Profile
Michael Emmons is Assistant Director and Senior Architectural Historian at the Center for Historic Architecture & Design (CHAD) at the University of Delaware, a research unit that engages in historic preservation projects throughout the Mid-Atlantic and beyond. The Center specializes in nomination packages for the National Register of Historic Places/National Historic Landmark programs, architectural documentation through measured drawings and photography, as well as cultural resource surveys and other historic preservation planning and consultation. He also teaches in the Historic Preservation program at UD's Biden School of Public Policy & Administration, including one of the program’s core courses, Theory & Practice.
A historian by trade, Emmons earned a Bachelor's degree in History from Bowling Green State University and a Master's degree in History from the University of Connecticut, specializing in nineteenth-century U.S. cultural history. He later completed a Master's degree in Historic Preservation at the University of Delaware, where he is currently a PhD candidate in Preservation Studies.
Emmons' dissertation, "Patterns in Early American Graffiti," is an interdisciplinary examination of historical graffiti in the northeastern United States between 1700-1870, identifying the most common patterns in the age, content, and location of historical graffiti, while also evaluating its value and significance for architectural studies and historical interpretation. His research is the first attempt at evaluating broader trends in historical inscription practices in the U.S., and the social and cultural reasons for these trends. He is the founder of the Early American Graffiti Project, which aims to serve as a comprehensive, crowd-sourced, geospatial database for historical graffiti throughout North America.
An active member of many academic and professional organizations in a number of disciplines, Emmons has given papers at national conferences such as the Vernacular Architecture Forum (VAF), the Society for Historians of the Early American Republic (SHEAR), the Dublin Seminar for New England Folklife; in regional venues like the New Sweden History Conference and at The Woodlands (Philadelphia); and at international conferences such as the British Group of Early American Historians (in Portsmouth, UK), the Objects of Refuge Symposium (in Mainz, Germany), and the National Symposium for the Study of Historic Graffiti (in Southampton, UK). He is also an active preservation advocate, serving on the board of directors of Preservation Delaware and regularly speaking at public hearings and other venues in the defense of threatened historic resources.

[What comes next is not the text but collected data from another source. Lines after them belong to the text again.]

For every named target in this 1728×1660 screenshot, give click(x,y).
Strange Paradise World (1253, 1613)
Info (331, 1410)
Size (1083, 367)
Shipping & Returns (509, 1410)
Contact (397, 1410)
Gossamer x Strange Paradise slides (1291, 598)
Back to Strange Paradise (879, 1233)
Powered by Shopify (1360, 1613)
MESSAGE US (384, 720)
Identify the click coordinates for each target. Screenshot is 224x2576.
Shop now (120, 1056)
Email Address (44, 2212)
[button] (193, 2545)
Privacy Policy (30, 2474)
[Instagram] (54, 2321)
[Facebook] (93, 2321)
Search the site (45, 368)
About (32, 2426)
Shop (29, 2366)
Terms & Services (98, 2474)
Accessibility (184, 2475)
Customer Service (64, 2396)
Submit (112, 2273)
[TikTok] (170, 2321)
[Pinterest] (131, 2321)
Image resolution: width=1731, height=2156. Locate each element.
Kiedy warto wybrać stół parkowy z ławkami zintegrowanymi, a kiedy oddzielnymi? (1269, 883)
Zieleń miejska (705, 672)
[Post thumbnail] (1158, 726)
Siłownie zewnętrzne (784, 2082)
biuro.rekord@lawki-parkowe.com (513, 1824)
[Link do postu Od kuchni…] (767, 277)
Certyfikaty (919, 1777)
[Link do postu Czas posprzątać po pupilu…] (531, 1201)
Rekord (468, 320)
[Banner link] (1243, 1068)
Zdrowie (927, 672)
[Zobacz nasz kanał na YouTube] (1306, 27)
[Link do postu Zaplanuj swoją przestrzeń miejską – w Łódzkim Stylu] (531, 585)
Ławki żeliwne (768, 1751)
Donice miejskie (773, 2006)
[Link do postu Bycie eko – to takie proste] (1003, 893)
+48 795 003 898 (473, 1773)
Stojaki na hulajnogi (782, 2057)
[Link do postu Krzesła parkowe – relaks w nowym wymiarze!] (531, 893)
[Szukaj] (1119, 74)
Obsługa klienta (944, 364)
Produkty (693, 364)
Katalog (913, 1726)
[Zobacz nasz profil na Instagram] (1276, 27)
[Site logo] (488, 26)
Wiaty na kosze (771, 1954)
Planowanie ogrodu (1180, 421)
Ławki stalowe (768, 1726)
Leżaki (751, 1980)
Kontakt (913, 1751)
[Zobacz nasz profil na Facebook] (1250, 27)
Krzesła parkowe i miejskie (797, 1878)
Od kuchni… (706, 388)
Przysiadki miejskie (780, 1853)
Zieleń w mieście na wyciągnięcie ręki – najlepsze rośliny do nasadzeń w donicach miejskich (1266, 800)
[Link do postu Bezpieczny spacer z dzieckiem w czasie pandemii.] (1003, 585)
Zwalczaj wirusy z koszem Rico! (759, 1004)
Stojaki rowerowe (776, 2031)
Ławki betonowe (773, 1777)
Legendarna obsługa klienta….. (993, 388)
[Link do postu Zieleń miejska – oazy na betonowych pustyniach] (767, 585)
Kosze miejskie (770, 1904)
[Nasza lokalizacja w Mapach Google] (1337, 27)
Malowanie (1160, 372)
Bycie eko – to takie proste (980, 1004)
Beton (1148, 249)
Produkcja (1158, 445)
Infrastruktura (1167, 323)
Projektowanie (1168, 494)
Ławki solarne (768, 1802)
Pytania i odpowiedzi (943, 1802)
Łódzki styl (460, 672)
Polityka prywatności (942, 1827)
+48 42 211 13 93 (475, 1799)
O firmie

Before his academic work in the fields of architectural history and preservation, Emmons was a real estate specialist in historic property sales in Connecticut, studying and marketing a wide variety of historic property types and closing on over 100 transactions in less than 5 years. He also has a broad range of experience in public history, having worked summer gigs at the Historic American Building Survey (HABS) in Washington DC, at Old Sturbridge Village in Massachusetts, at The Mark Twain House in Hartford, CT, and Historic Sauder Village in Ohio.